August 21, 2013
Cuthbert Daniel, was one of my statistical mentors. From his book (Daniel, C. Application of statistics to industrial experimentation, Wiley, New York, 1976. p5) is a valuable quote:
“the observations must be a fair (representative, random) sample of the population about which inferences are desired”
Simple enough, but when one views most assay evaluations, it is clear that the data does not meet the above quote. For example, glucose meter evaluations often have highly trained, rather than routine users and exclude samples that wouldn’t be routinely excluded. The logic for this is that the evaluations are following the ISO guideline. But bias – even though it is part of the ISO guideline – is still bias and the results will not reflect the actual errors that will be observed.
August 1, 2013
This year I split my time between AACC and AirVenture (airplane show – picture shows a pint sized jet) as the two events overlap. At AACC, I enjoyed meeting people I hadn’t seen for a while. At the Evaluation Protocols meeting, it seemed as if there were no young people – just different older people.
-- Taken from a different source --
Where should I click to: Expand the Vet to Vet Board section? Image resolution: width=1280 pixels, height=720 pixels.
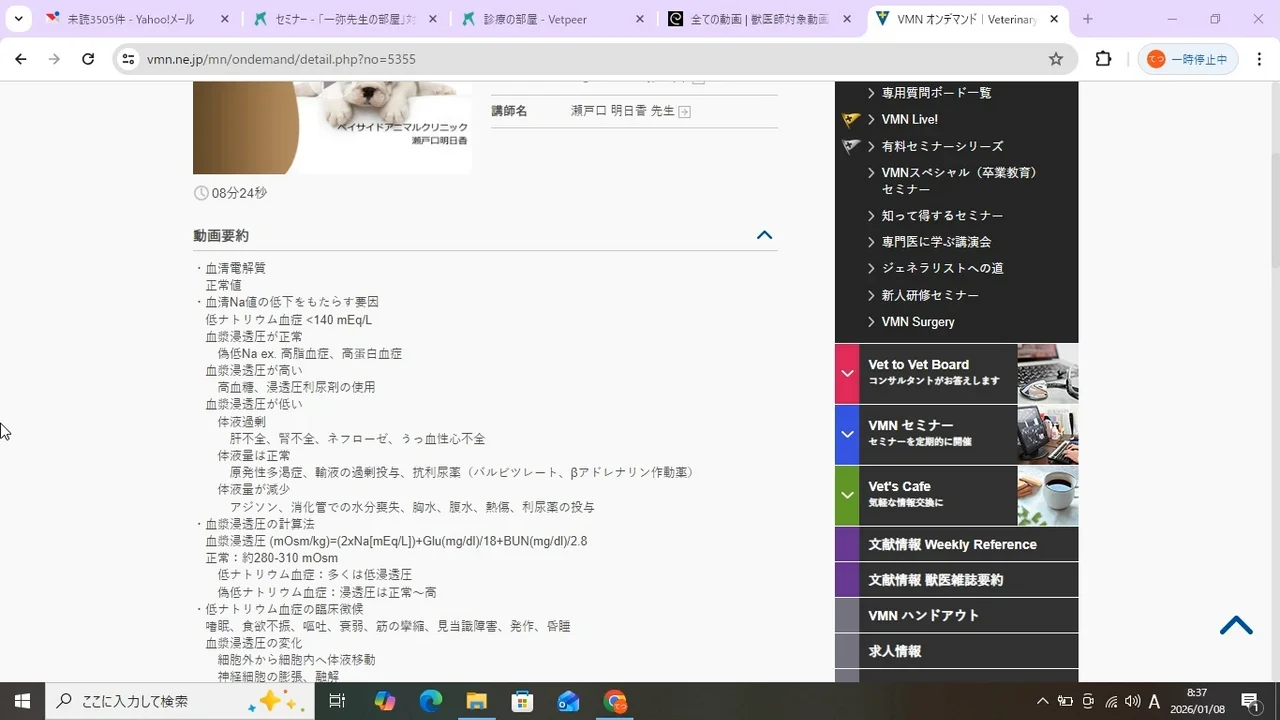pyautogui.click(x=847, y=374)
During the meeting someone brought up the need for a document about outliers. No one seemed to know about the fairly recent (2001) attempt to produce such a document (EP20). For reasons that readers may understand, my participation at CLSI meetings is limited to listening. The reason EP20 went nowhere is that when you start talking about outliers; you will ultimately arrive at the topic of what are the clinical performance limits that demarcate an outlier from a garden variety error. There is no way that CLSI wants to produce such a list for assays even though it would be useful and even though they sort of have one for glucose meters – hence no EP20 document.